Written exercise>
Repeat the items below word for word, starting with the very first one and stopping after the line that contains "click(x=1898, y=876)".

• • • • •

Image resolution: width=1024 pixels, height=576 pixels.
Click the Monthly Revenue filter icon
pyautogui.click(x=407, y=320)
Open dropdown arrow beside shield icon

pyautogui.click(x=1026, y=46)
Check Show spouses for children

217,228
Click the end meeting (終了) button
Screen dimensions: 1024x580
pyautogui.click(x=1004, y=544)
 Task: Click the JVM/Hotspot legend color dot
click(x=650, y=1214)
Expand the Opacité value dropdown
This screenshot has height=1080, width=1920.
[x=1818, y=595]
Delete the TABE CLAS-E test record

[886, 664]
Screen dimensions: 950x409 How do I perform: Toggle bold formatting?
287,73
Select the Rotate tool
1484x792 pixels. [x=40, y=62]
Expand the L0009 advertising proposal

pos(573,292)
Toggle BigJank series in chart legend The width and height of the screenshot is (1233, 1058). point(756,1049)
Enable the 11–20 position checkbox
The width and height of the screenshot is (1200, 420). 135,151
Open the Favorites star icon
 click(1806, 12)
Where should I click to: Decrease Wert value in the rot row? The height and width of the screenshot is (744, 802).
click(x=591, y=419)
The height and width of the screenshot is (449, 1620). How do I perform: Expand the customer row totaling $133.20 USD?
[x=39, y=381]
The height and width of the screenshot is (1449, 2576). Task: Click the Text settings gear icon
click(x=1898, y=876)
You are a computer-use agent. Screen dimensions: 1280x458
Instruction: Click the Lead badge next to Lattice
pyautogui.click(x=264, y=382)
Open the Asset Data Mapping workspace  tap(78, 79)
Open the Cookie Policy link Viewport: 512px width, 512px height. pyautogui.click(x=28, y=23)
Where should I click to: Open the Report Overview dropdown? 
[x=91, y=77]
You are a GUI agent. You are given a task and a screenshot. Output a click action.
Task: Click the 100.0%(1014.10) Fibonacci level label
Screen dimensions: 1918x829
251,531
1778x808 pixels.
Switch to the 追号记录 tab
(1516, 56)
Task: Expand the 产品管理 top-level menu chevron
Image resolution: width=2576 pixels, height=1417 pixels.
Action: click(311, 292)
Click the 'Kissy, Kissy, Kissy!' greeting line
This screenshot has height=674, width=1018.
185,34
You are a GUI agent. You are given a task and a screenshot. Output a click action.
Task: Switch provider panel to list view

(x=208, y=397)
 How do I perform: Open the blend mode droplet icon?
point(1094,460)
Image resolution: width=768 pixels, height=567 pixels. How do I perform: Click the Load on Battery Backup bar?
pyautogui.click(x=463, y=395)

• • • • •

The completed task>
Image resolution: width=1024 pixels, height=576 pixels.
Click the Monthly Revenue filter icon
pyautogui.click(x=407, y=320)
Open dropdown arrow beside shield icon

pyautogui.click(x=1026, y=46)
Check Show spouses for children

217,228
Click the end meeting (終了) button
Screen dimensions: 1024x580
pyautogui.click(x=1004, y=544)
 Task: Click the JVM/Hotspot legend color dot
click(x=650, y=1214)
Expand the Opacité value dropdown
This screenshot has height=1080, width=1920.
[x=1818, y=595]
Delete the TABE CLAS-E test record

[886, 664]
Screen dimensions: 950x409 How do I perform: Toggle bold formatting?
287,73
Select the Rotate tool
1484x792 pixels. [x=40, y=62]
Expand the L0009 advertising proposal

pos(573,292)
Toggle BigJank series in chart legend The width and height of the screenshot is (1233, 1058). point(756,1049)
Enable the 11–20 position checkbox
The width and height of the screenshot is (1200, 420). 135,151
Open the Favorites star icon
 click(1806, 12)
Where should I click to: Decrease Wert value in the rot row? The height and width of the screenshot is (744, 802).
click(x=591, y=419)
The height and width of the screenshot is (449, 1620). How do I perform: Expand the customer row totaling $133.20 USD?
[x=39, y=381]
The height and width of the screenshot is (1449, 2576). Task: Click the Text settings gear icon
click(x=1898, y=876)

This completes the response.